There is a sense in which specifying an unknown probability distribution with known mean and variance by a gaussian with the corresponding mean and variance is the correct choice, and that is when those are the only things you are willing to say about the random variable. The gaussian distribution is the maximum entropy distribution with a given mean and variance.

It is the best probability distribution to use when you literally want to assume nothing else about your variable.

Gaussian Case

Let's say the mean and the variance are literally the only things you know about your variable. Then, we might be interested in which probability distribution best describes the variable. Surely we would want to make as general a choice as possible. This can be formulated. If we want to maximize our ignorance of the probability distribution subject to some constraints, we want to maximize the differential entropy of our distribution subject to those constraints.

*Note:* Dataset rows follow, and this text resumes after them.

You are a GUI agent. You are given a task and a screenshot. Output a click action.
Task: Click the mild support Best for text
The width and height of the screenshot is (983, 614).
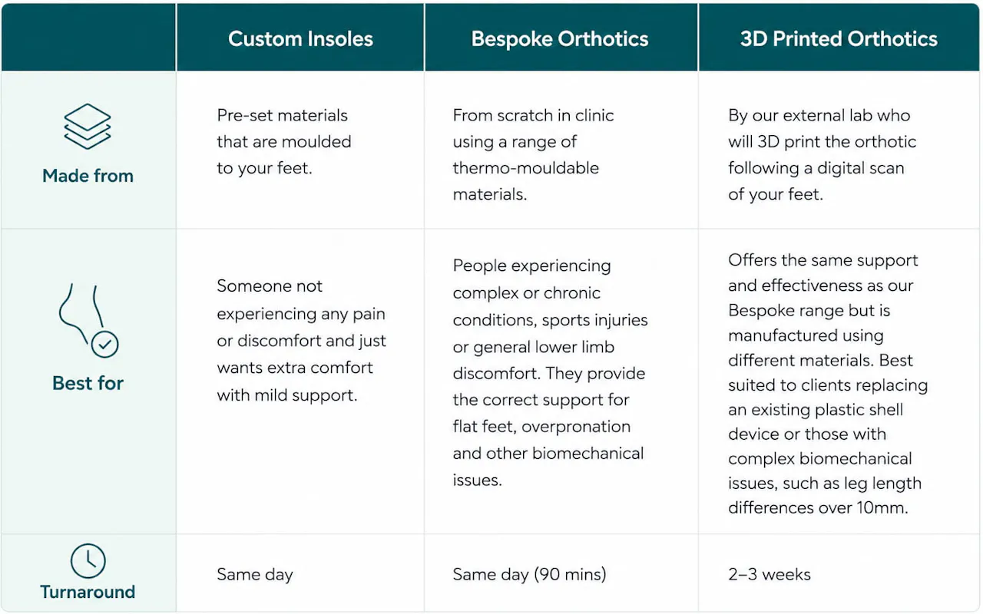(301, 341)
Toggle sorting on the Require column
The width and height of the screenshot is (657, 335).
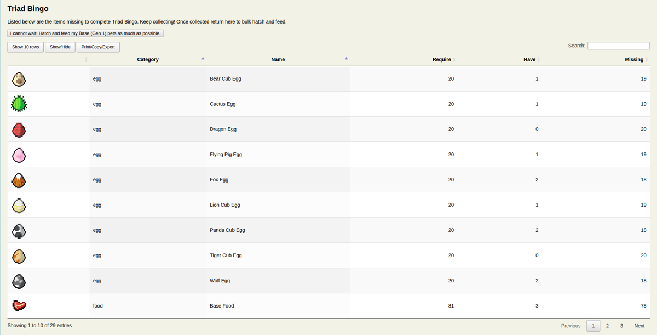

In your case, this means we want to maximize:

$$ S = - \int dx \, p(x) \log p(x) $$ subject to the constraints $$ \int dx \, p(x) = 1 \quad \int dx \, x \, p(x) = \mu \quad \int dx\, (x-\mu)^2 p(x) = \sigma^2 $$ The first constraint ensures that we have a proper probability density, and the second and third constraints are your observations about the mean and the variance. We can solve this with Lagrange multipliers:

$$ -\int dx \, p(x) \log p(x) + \lambda_0 \left[ \int dx\, p(x) - 1 \right] + \lambda_1 \left[ \int dx \, x \, p(x) - \mu \right] + \lambda_2 \left[ \int dx \, (x- \mu)^2 p(x) - \sigma^2 \right] $$ Where, taking the variation of $p(x)$ we obtain $$ \int dx\, \left[ -\log p(x) - 1 + \lambda_0 + \lambda_1 x + \lambda_2 (x- \mu)^2 \right] = 0 $$ which is only satisfied if the integrand vanishes everywhere, suggesting: $$ p(x) = \exp \left[ 1 + \lambda_0 + \lambda_1 x + \lambda_2 (x - \mu)^2 \right] $$ The only remaining problem is to determine the $\lambda$s from the constraints, from which we find $$ p(x) = \frac{1}{\sqrt{ 2 \pi \sigma^2 } } \exp \left( - \frac{(x-\mu)^2 }{ 2\sigma^2 } \right) $$ The standard gaussian.

Generalization

What is really neat is that this generalizes. If you happen to have a set of functions $f_i$ for which you know the expectations under your probability distribution: $$ \langle f_i (x) \rangle = \alpha_i $$ The probability distribution with the largest entropy consistent with those observations is: $$ p(x) \propto \exp \left[\sum_i \lambda_i f_i(x) \right] $$ Where the proportionality constant and all of the $\lambda$s must be fixed to make all of the observed observations true. If you wanted a better distribution for your variable, you could go on to measure other quantities and reform your estimate for the probability distribution in this way.

Boltzmann Distribution

What is really interesting is that the probability distribution with maximum entropy that has as its only constraint a known expectation is the exponential distribution: $$ p(x) \propto \exp \left( \frac{x}{\mu} \right) $$ which you might recognize as the Boltzmann distribution

This is not an accident. ET Jaynes would use this fact to build his principle of maximum entropy, and more generally formulate statistical mechanics in terms of information theory. For an nice introduction, consider his paper Information Theory and Statistical Mechanics [doi] [pdf]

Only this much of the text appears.